Yes. It was with a 1982 vintage Ruger model 77 chambered in 7x57 Mauser. Bought the gun because of the caliber. Brought it home put a scope on it and was let down by it's accuracy. Didn't shoot ANY factory ammo accurately at all. After a new trigger, glass bedding and free floating the barrel it's still wasn't that great of a performer. After many handloads I finally found a combination it liked. Never spent so much time into a gun to make it shoot. I still have it, and it shoots well now. I kept it for the caliber. If it was a more run of the mill caliber like say a .30-06 or .308 it would have been gone long ago.


----------



## ESOX (Nov 20, 2000)

Raven Arms .25
'Nuf said. LOL


----------



## Bountyhunter (Oct 8, 2008)

Interesting. Personally, I would never buy a mini 14. I hear to many bad things it seems. Maybe I'm wrong. Besides, for $800 or so, I could almost have another AR-15. As for the M16, I think today it is one of the best with quality ammo and proper care.

My dad has a Winchester M1911 12 gauge. Wierdest action ever. It is a semi-auto, and to chamber, you have to push in on the barrel or something like that. I guess at the time, Winchester could not copy the usual semi auto action. Besides that, he said it always shot about a foot to the right.


----------



## Cpt.Chaos (May 28, 2006)

The first gun I went to purchase on my own, was a Mossberg 500. Stopped firing before I hada box of shells through it, sent it in got it back some time later and when I went to shoot it again it would not fire. I've hated Mossturds ever since.


----------



## glockman55 (Mar 9, 2006)

Nick Adams said:


> Don't buy them in the first place.
> 
> Many of the guns people have listed here as disappointing are ones where you could have predicted that without putting down any money. Don't buy on impulse.
> 
> -na


 Maybe now ( because of the internet) but not 25 years ago..and we're not all experts..


----------



## BrianJ (Nov 22, 2008)

*T/C Black Diamond* - Was all over the map at any yardage, with any bullet/powder combo I tried.
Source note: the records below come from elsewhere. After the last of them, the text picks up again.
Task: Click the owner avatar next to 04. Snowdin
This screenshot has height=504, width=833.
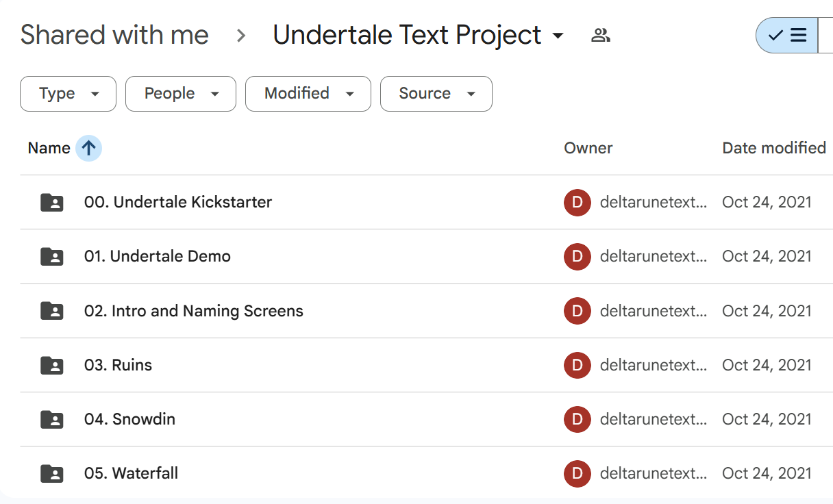Action: point(577,419)
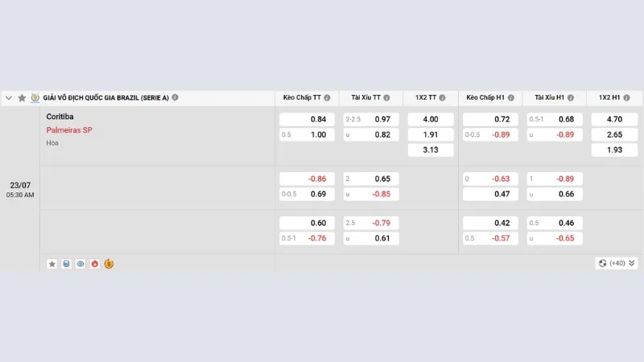
Task: Show info for 1X2 H1 column
Action: pos(626,97)
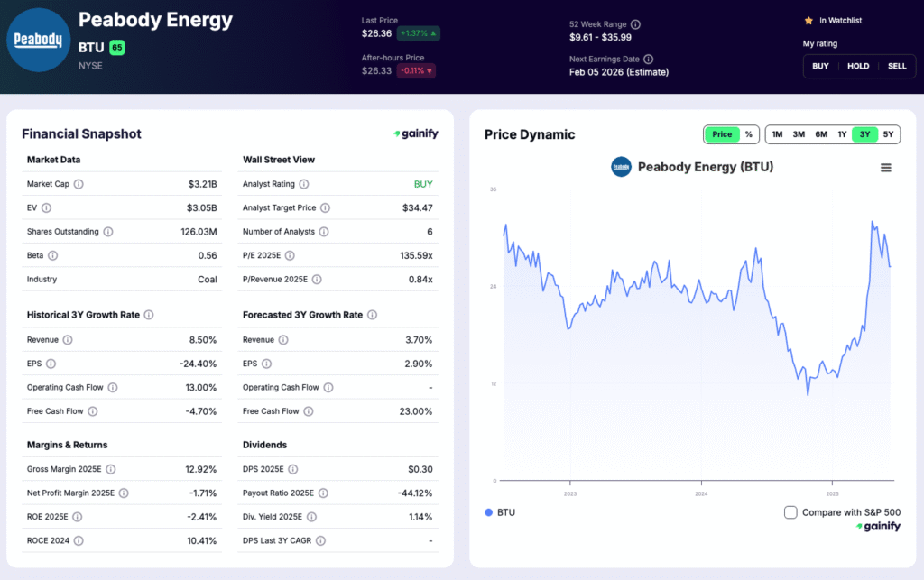Toggle the In Watchlist star
Viewport: 924px width, 580px height.
[x=808, y=21]
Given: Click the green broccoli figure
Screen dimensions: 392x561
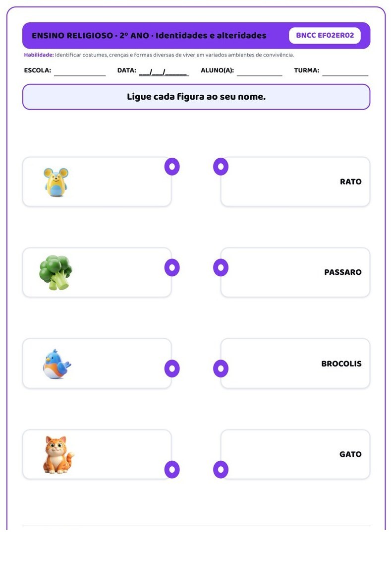Looking at the screenshot, I should pyautogui.click(x=56, y=272).
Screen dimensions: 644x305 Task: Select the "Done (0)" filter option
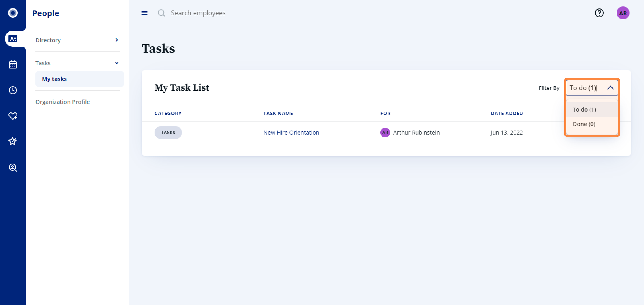tap(584, 124)
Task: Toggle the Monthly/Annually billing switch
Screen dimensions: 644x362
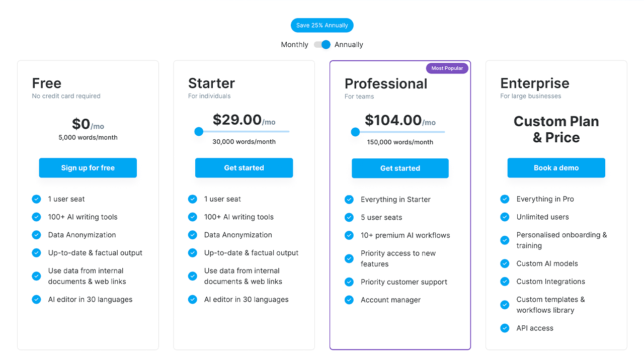Action: click(x=322, y=45)
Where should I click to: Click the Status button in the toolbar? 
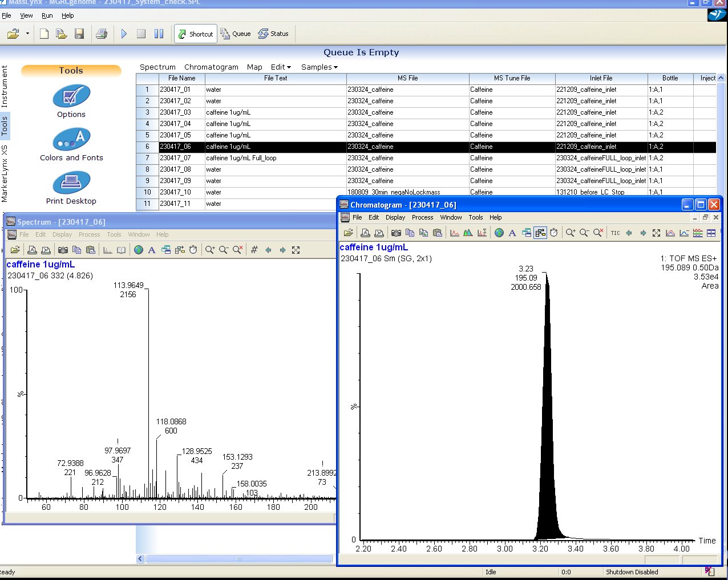(273, 34)
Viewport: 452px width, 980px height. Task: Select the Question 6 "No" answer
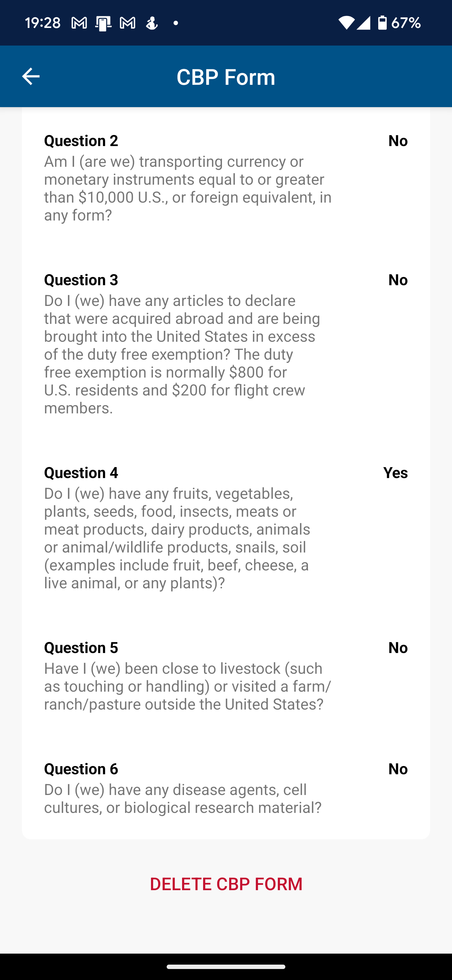(398, 769)
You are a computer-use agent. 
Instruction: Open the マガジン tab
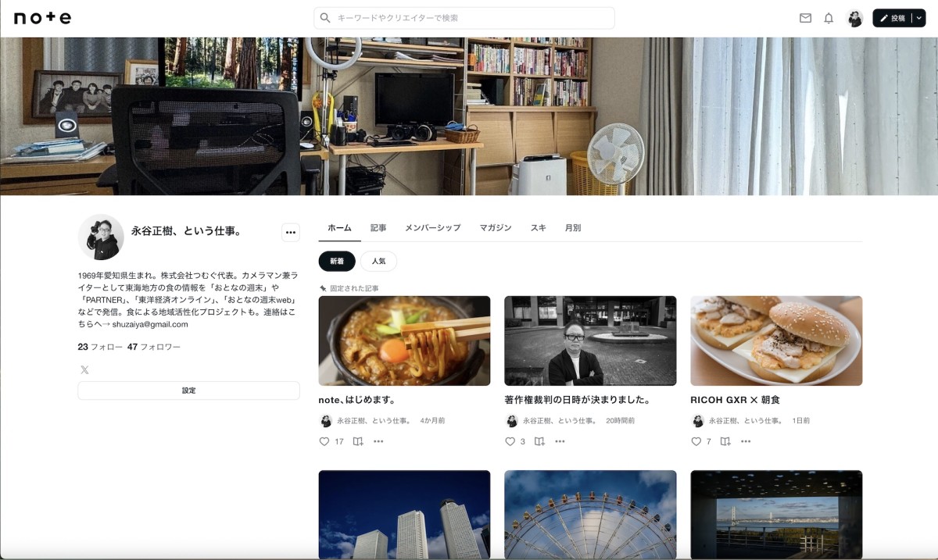[495, 227]
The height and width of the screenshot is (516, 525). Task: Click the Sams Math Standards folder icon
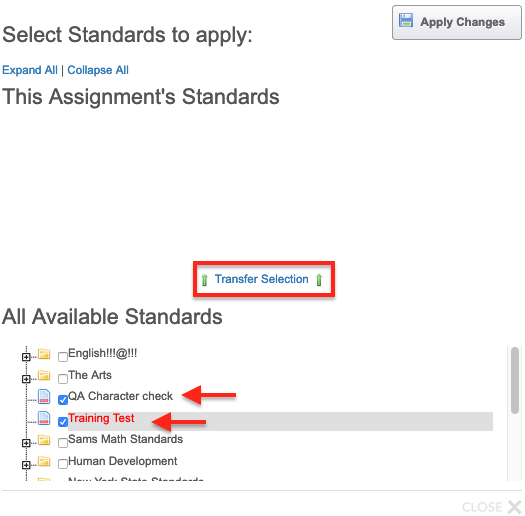(x=44, y=440)
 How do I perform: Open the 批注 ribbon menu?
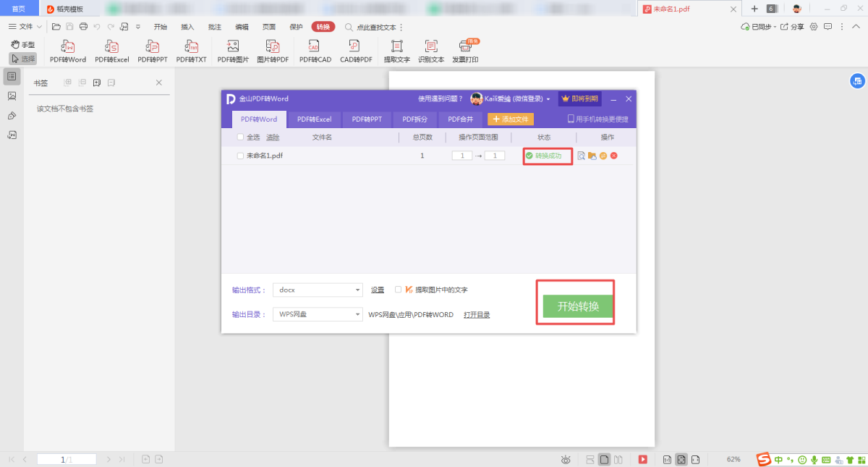tap(215, 27)
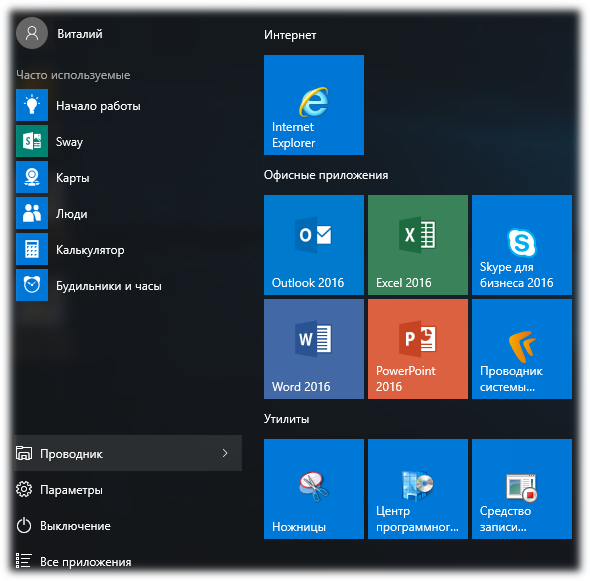Launch PowerPoint 2016 tile
This screenshot has width=590, height=581.
[x=418, y=349]
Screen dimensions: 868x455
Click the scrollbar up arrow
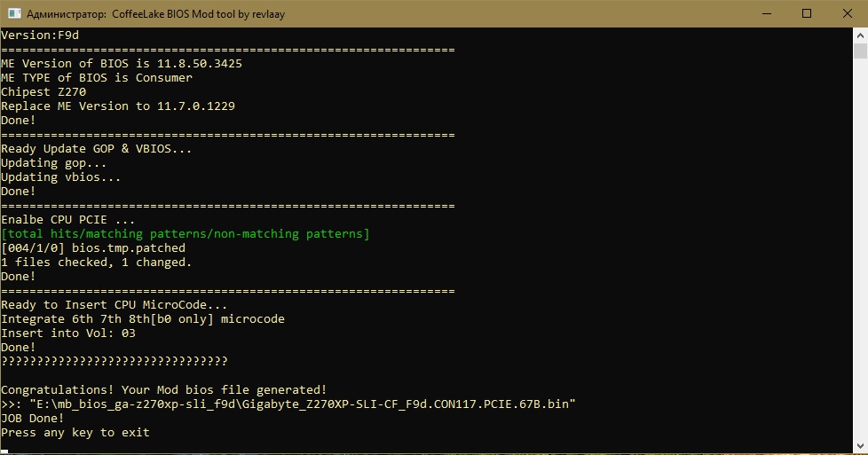(x=860, y=35)
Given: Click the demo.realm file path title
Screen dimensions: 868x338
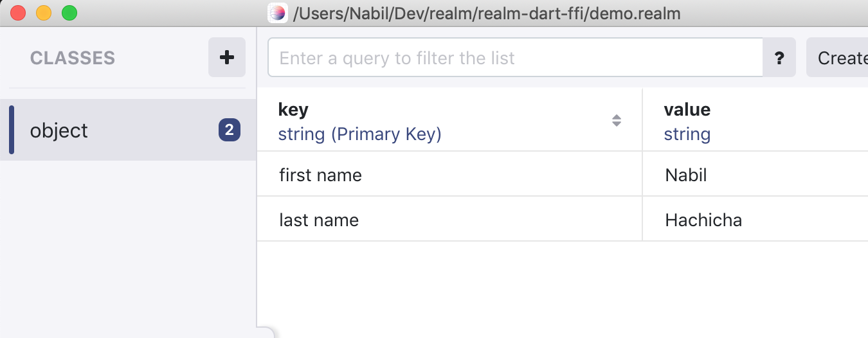Looking at the screenshot, I should tap(487, 13).
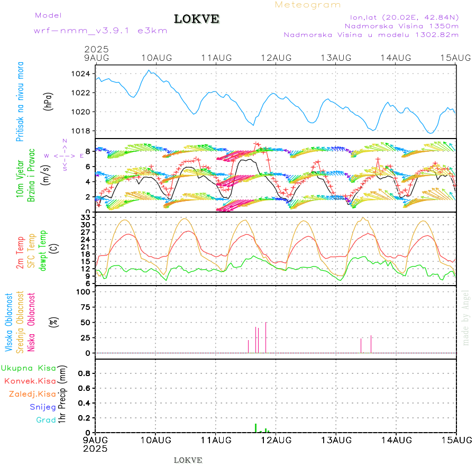This screenshot has width=476, height=476.
Task: Click the Ukupna Kisa legend entry
Action: point(28,368)
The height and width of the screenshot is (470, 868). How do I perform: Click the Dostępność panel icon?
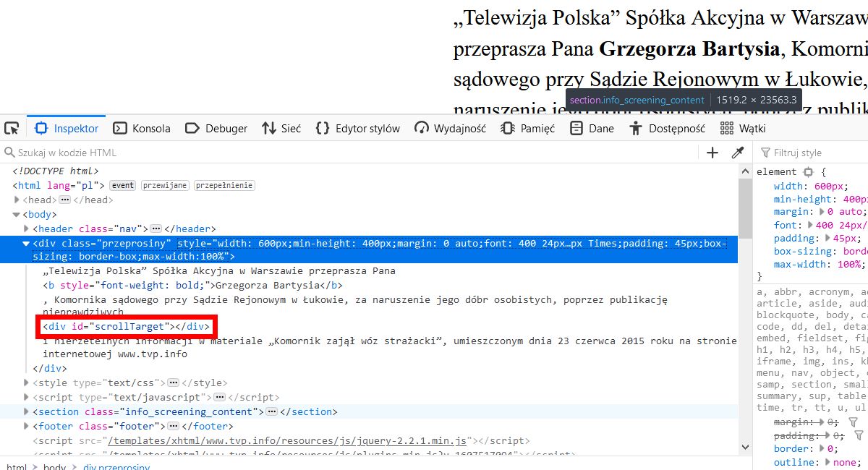coord(635,128)
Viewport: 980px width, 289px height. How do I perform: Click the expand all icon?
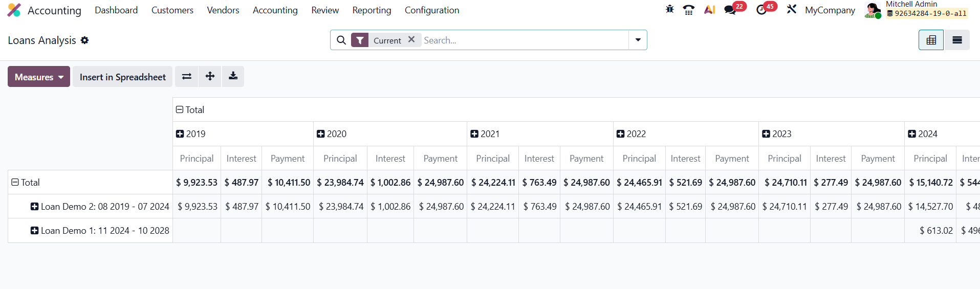(x=210, y=77)
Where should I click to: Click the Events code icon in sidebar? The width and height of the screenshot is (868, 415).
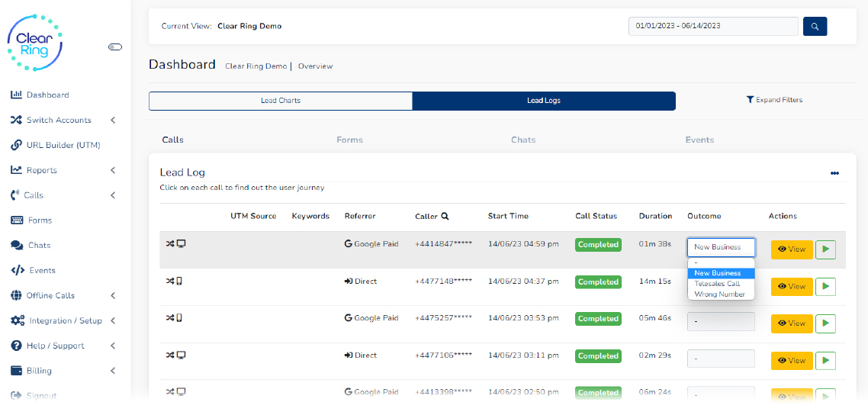point(17,270)
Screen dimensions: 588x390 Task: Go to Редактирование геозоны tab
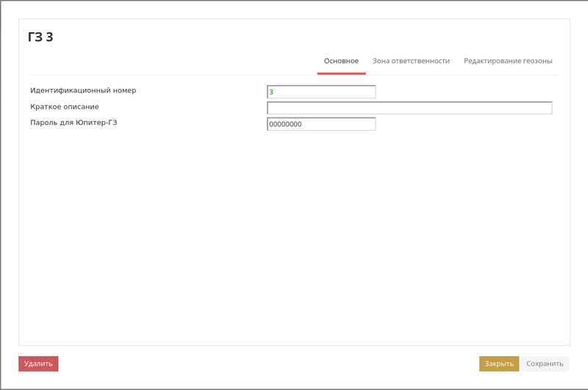(x=507, y=61)
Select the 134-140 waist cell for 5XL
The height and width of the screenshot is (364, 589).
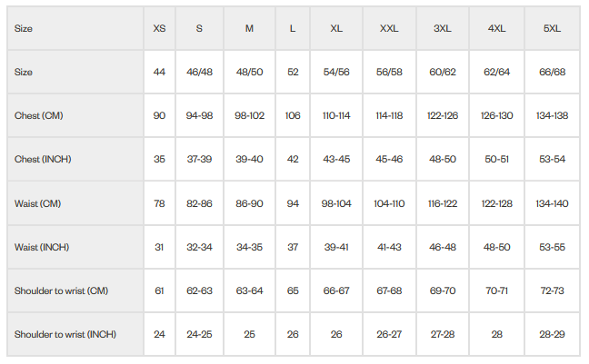(x=552, y=203)
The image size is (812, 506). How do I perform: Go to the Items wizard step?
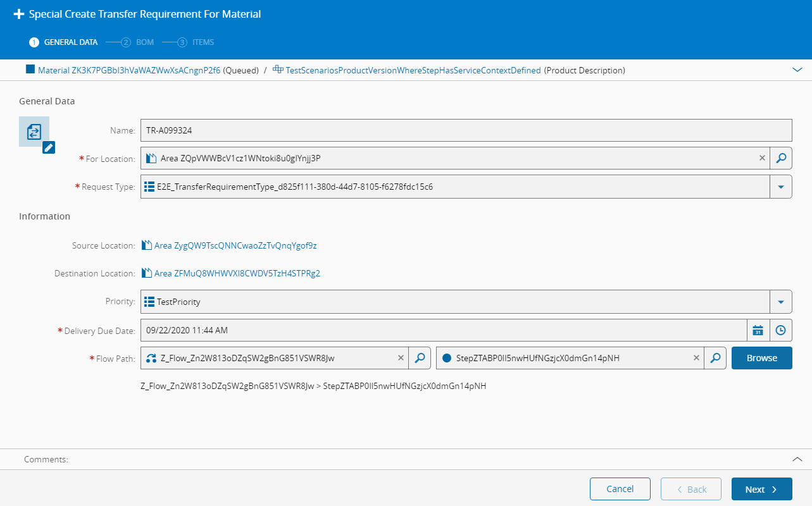point(196,42)
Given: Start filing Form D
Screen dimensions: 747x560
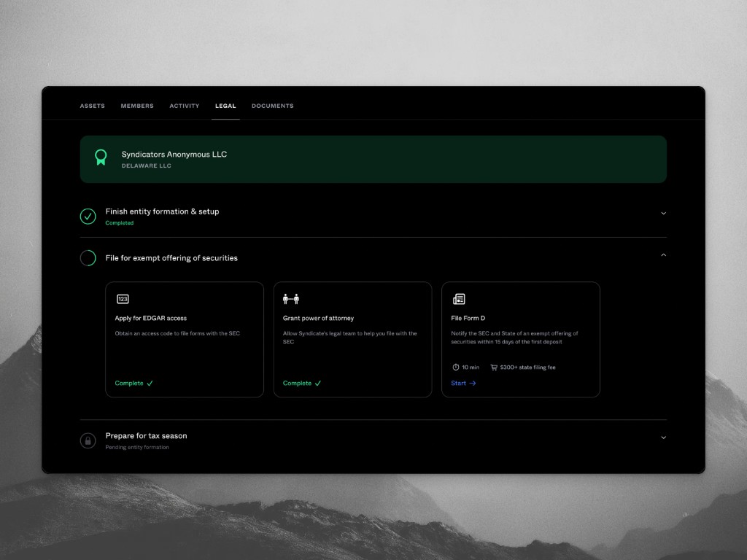Looking at the screenshot, I should click(463, 384).
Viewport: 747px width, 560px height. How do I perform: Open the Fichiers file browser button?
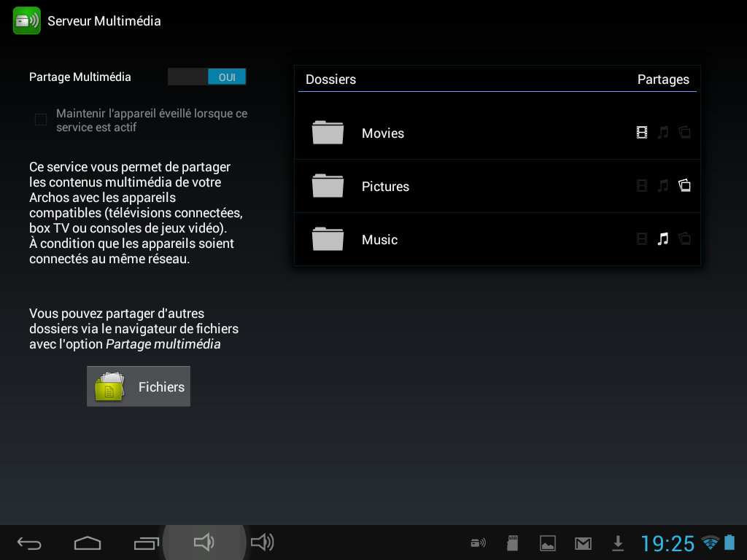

*Rem 1100 LW 20 gauge* - Not really an unreliable gun, however it is kind of a bass-turd gun. cannot find desirable barrels for it at a close to reasonable price. The LT-20 barrels do not fit. would love to find a rifled slug barrel for it if such an item exists. I bought it in 78 when I was 14 (Jerry's gun shop in Rochester) - I had to have it. I Would love to go back in time and buy the Browning my dad tried to talk be into, he even said he'd borrow me the extra money that night.


----------



## BarryPatch (Jul 21, 2004)

Ruger 10-22. Not that accurate, crappy stock, crooked front sight that fell off.

It has a new heavy barrel and a Houge stock and I like it better. These two cost me more than the $149 I paid for the gun in college.


----------



## Putman Lake Campground (Oct 4, 2010)

bone said:


> mini 14, couldnt hold a pie plate at 50 yards, had it one day


I got a great buy on mine. His wife (then fiance) only shot it a few times...
yea right.. later learned how many boxes she put threw it to learn to shoot, and of course the cheapest steel rounds money could buy. If I hit a paper plate at 100yards it's only cause a tornado came through and forced the bullet back on course!!

So did she wear it out with cheap ammo? or is it the reason she couldn't hit the broad side of a barn and unable to qualify?

I'm looking to have it rebarreled. Taking recommendations.


----------



## Putman Lake Campground (Oct 4, 2010)

amon said:


> Most of us have some really nice pieces and we like talking about them. But what about guns you've owned or fired that failed your expectations?
> 
> Two guns that were really pricey and had great reputations that I was really disappointed in:
> 1. SOCOM
> ...


This was a youth edition. Sweet rifle, like brand new, bought used from gander mountain. Couldn't shoot it there so they gave me 3 days to shoot and keep or return. It kicked like a garsh darned mule! Side by side with the 30.06, 7mm mag, 300 weatherby (with brake) it out kicked them all. Gander mountain finally agreed to take it back after having to go through corporate, and then some ol guy talked me out of it for what I paid minus what it would have costed me to round trip to lansing to return it. 

He doesn't care about the kick. he likes the size (I really think he road hunts with it). He does have one of them handi capped permits that allows him to shoot from a non running vehicle. 

It was short and sweet, light, and a kick that I"ll never forget. Bare none the worst kicking gun I"ve ever shot, and a youth model no less!! Even savage is capable of screwing up I guess... (hard to swallow that one)


----------



## Nick Adams (Mar 10, 2005)

glockman55 said:


> Maybe now ( because of the internet) but not 25 years ago..and we're not all experts..


I have been buying guns for well over 25 years. I'm no expert. 

With the exception of the Colt 1911 I listed earlier as my biggest disappointment, and an 870 slug gun which I no longer had any use for, I still have all of the guns I acquired back then and no regrets over any of them.

-na


----------



## twodogsphil (Apr 16, 2002)

Norinco ATD (Browning SA 22 copy) -- POS


----------